Mit der Deutlichkeit des Urteils des Finanzgerichts Düsseldorf hatte der Steuerberater nicht gerechnet. Weil er eine Klage an das Finanzgericht per Fax und nicht durch Nutzung des besonderen elektronischen Steuerberaterpostfachs (beSt) einlegte, erfüllte seine Klage nicht das gesetzliche Formerfordernis. Die Klage wurde als unzulässig zurückgewiesen (vgl. FG Düsseldorf, Urteil vom 15.9.2024, Az. 14 K 463/23 E).
Der Steuerberater versuchte, außergewöhnliche Umstände, die ihm eine Klageerhebung per beSt unmöglich machten, vorzutragen. Dadurch versprach er sich, die Möglichkeit der Wiedereinsetzung in den vorigen Stand zu erhalten. Die Richter spielten dabei aber nicht mit. Sie forderten den Steuerberater auf, die außergewöhnlichen Umstände nachzuweisen, er berief sich auf eine vorübergehende technische Störung.
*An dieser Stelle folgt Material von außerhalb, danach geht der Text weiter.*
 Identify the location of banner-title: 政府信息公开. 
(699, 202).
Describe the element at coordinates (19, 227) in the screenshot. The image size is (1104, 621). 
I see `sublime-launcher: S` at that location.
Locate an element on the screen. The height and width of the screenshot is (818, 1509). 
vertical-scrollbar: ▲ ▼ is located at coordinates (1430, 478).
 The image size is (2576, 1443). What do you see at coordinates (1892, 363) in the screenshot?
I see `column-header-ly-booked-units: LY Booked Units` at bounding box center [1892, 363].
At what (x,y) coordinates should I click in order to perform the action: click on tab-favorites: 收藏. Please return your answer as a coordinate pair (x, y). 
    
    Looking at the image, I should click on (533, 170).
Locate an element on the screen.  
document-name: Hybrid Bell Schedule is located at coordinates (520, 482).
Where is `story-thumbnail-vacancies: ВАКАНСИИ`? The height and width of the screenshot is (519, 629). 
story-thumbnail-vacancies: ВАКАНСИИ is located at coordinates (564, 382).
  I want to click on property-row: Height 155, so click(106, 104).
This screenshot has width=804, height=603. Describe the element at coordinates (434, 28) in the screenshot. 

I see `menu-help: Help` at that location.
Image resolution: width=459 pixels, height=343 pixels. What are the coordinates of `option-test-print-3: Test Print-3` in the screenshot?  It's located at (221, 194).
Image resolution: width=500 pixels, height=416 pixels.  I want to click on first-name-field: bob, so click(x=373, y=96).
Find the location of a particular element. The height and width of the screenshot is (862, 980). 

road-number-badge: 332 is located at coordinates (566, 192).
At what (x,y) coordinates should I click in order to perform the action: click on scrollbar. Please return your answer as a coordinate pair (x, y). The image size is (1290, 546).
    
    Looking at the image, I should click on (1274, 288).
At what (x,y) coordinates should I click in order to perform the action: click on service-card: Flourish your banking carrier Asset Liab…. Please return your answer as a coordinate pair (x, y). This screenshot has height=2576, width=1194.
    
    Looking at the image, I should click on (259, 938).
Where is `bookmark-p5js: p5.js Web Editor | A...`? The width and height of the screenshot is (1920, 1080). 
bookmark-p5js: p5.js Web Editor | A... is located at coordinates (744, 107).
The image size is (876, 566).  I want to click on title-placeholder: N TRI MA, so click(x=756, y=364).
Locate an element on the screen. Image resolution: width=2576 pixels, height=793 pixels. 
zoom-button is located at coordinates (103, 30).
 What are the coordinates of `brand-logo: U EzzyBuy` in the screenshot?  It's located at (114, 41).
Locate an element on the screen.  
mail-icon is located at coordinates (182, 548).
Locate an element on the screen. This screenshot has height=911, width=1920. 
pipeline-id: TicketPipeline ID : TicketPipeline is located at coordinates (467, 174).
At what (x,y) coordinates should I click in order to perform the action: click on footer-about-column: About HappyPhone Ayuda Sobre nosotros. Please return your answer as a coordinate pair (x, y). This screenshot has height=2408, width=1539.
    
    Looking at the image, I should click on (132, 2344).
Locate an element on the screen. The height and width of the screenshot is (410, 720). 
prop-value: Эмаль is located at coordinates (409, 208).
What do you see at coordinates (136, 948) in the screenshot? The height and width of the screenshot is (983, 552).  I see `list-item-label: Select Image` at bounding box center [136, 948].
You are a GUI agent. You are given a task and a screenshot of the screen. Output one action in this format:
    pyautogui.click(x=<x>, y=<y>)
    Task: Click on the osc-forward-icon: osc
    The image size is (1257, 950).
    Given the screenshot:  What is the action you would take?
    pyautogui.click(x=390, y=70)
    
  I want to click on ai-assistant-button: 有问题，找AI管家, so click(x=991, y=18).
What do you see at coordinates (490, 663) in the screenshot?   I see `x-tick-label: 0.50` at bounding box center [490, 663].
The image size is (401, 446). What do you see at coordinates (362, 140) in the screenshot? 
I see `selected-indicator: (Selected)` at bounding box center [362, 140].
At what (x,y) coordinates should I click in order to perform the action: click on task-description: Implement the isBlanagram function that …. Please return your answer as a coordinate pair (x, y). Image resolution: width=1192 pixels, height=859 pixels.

Eine solche vorübergehende technische Störung lag im Streitfall allerdings nach Feststellung des Gerichts nicht vor. Vielmehr hatte sich der Steuerberater im Zeitpunkt der Klageerhebung noch gar nicht für das beSt registriert und konnte den ihm zur Verfügung stehenden sicheren Übermittlungsweg somit nicht nutzen. Eine vorübergehende technische Störung sei hierin nicht zu sehen.